Two of my male coworkers (who both have teenage daughters) recommended that I go to the mall and shop for either a white prom dress or a Quinceanera dress. They said, "You look young enough, and this way, you can find a nice dress without spending $10,000."
That sounds like a good idea to me.
However, to complete the ruse, I need someone to come with me and pose as either my mom or dad.
The parents are both in Asia. So the Boy could come and pretend to be my dad, I guess.
But that might get a little weird.
Knowing the Boy, he'd figure out a way to make it naughty and embarrassing for me.
I keep giggling, imagining the scenarios.

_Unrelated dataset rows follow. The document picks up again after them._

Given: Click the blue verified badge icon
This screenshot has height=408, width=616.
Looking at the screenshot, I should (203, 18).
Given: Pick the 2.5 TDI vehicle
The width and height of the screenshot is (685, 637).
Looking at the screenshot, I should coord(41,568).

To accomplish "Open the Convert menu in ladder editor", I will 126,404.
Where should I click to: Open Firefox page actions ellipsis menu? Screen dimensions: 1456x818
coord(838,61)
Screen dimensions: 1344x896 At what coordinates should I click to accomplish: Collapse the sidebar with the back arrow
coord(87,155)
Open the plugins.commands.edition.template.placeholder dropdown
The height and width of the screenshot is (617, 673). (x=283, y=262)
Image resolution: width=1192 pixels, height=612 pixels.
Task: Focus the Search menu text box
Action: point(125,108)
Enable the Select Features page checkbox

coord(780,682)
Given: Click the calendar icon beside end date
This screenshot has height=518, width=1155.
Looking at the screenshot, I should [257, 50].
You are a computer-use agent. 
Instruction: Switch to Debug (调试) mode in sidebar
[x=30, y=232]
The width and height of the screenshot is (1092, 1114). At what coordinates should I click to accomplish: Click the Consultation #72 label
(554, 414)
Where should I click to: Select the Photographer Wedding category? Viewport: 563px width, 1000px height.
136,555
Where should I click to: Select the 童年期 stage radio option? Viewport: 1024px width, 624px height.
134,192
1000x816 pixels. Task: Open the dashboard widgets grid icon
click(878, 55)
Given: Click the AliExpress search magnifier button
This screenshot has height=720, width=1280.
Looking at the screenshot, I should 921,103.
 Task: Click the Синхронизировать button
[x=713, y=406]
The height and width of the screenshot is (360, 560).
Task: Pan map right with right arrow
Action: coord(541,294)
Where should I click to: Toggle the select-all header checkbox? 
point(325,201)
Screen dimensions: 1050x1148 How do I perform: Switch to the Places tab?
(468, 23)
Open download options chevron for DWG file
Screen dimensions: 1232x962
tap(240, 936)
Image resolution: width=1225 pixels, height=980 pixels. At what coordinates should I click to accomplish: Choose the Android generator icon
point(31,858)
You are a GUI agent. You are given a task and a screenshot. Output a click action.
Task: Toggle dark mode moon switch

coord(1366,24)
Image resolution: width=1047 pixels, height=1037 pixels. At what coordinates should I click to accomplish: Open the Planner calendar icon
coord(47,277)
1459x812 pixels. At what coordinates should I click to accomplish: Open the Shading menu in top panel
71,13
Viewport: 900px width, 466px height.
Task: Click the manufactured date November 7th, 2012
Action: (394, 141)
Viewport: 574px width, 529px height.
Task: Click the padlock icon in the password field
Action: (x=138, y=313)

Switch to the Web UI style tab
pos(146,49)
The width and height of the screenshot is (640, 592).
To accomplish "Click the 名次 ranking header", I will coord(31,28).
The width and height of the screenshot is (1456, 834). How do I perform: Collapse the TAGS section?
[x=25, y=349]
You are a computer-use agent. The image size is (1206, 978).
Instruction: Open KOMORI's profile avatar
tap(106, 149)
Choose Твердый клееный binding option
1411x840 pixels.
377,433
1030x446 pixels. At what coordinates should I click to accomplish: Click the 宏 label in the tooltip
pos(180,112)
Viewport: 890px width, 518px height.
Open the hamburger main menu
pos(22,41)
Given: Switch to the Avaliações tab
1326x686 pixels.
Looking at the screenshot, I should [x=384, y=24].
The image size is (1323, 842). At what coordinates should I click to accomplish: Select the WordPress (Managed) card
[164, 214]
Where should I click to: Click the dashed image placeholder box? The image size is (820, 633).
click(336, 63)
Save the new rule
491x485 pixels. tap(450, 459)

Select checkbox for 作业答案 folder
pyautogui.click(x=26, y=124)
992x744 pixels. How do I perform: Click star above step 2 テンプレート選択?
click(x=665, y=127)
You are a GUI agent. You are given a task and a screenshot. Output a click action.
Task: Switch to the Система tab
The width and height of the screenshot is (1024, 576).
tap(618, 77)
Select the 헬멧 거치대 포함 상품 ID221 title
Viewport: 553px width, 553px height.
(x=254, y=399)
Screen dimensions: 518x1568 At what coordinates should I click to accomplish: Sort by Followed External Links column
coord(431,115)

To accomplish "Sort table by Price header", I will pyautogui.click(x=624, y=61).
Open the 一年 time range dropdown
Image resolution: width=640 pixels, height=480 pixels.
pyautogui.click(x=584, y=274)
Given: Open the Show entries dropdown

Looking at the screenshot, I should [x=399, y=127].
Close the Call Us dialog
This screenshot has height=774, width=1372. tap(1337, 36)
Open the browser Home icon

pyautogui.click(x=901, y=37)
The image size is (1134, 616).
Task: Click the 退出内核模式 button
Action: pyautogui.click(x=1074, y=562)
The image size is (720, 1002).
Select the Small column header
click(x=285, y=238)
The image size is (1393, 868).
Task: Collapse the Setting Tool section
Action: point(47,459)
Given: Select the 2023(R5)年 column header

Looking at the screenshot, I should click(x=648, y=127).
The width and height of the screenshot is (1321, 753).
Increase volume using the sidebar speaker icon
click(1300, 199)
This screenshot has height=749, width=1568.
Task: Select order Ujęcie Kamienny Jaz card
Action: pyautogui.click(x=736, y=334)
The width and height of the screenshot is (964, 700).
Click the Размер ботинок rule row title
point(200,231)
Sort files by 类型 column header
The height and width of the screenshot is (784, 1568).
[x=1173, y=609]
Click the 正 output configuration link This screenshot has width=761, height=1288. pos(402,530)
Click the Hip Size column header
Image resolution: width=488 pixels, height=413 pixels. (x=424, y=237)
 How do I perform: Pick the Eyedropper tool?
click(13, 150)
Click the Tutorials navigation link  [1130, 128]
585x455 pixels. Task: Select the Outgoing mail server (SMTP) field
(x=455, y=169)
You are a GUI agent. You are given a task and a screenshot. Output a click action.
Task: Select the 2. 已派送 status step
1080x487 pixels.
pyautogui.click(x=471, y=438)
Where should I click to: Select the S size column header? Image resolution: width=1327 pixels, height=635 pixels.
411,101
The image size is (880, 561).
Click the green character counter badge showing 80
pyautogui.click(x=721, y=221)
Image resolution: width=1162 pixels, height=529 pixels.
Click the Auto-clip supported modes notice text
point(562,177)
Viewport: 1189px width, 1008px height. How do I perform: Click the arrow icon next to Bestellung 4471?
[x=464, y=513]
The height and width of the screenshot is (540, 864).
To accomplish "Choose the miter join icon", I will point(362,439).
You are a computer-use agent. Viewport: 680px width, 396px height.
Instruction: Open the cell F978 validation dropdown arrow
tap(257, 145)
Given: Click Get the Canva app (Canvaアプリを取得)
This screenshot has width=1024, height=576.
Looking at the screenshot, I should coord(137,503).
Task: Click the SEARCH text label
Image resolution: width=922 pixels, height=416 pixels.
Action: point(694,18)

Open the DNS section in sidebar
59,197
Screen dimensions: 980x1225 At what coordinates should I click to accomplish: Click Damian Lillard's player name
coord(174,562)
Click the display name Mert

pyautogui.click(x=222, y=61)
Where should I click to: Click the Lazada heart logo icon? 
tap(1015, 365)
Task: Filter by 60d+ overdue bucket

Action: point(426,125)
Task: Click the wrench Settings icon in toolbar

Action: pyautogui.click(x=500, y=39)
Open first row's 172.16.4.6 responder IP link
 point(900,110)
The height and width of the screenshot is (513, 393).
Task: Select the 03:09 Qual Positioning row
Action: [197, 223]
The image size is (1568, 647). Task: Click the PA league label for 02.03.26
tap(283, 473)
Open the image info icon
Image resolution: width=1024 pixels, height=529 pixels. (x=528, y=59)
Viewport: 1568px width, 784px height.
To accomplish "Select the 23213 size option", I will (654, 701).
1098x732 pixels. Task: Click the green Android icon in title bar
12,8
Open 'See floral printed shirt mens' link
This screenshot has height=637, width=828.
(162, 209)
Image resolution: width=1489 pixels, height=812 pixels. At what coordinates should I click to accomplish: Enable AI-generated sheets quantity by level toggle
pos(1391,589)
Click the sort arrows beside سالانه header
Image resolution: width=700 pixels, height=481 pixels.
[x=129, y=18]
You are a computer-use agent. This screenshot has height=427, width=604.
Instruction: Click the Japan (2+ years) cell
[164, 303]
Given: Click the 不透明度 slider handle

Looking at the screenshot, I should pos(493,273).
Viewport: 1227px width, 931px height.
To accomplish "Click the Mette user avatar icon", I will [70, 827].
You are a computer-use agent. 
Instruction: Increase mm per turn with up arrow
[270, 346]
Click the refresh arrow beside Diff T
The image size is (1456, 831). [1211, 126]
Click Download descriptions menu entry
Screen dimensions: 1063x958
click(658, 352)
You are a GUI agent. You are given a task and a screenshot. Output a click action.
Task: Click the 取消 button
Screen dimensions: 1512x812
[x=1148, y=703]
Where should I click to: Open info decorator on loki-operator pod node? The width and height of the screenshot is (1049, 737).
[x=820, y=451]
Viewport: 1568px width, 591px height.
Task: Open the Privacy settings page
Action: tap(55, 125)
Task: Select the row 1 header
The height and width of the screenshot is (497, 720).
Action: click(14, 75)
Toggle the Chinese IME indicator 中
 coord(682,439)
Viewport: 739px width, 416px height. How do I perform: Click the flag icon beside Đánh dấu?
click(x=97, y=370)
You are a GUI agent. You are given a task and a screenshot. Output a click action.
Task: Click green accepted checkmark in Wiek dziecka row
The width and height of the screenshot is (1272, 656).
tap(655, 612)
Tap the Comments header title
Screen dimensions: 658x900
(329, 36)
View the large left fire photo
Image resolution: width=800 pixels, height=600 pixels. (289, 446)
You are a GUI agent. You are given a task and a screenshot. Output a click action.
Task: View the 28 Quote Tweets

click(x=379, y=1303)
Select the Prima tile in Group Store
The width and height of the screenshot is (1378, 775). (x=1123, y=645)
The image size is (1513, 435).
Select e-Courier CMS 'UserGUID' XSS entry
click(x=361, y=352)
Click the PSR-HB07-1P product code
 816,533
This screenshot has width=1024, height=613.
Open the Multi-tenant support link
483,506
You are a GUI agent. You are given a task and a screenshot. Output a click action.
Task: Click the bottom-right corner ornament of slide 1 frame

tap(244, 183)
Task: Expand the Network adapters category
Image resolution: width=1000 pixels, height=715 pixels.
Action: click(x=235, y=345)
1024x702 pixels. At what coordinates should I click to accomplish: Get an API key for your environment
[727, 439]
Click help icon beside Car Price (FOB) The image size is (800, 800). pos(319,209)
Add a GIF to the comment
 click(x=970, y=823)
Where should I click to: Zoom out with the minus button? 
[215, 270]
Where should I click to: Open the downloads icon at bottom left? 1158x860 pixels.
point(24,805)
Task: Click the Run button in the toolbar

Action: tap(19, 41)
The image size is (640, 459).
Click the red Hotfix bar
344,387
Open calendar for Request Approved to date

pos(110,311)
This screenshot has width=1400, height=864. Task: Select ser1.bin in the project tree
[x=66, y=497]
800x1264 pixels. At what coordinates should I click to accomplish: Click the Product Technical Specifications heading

"Oh, honey! That dress looks so good on you! You look soooo hot! Hubba hubba! Make sure they leave room in the bodice cuz you know, your breasts are still growing...aw yeah!!" #
Monday, May 07, 2007
( 11:18 PM ) teahouse
Hi, everyone! I'm back and relaxed and happy, and NOT in the mood to go back to work.
It was a wonderful trip. I had wine for every lunch and dinner for a whole week. I ate a lot, I drank a lot, I had tons of gelato and wine and every sort of cured meat and cheese and bread.
Here are some photos I took --
A canal in Venice, complete with hardworking gondoliers:
A view of the Rialto Bridge on a lazy afternoon, taken from the Vaporetto (Venice's water taxi/subway on the water):
Some yummy pasta I had for lunch in Emilia-Romagna:
The second course of that same lunch - fried fish to die for!
I have a lot more photos, but I'm too tired and jet lagged to post anymore for now. Enjoy!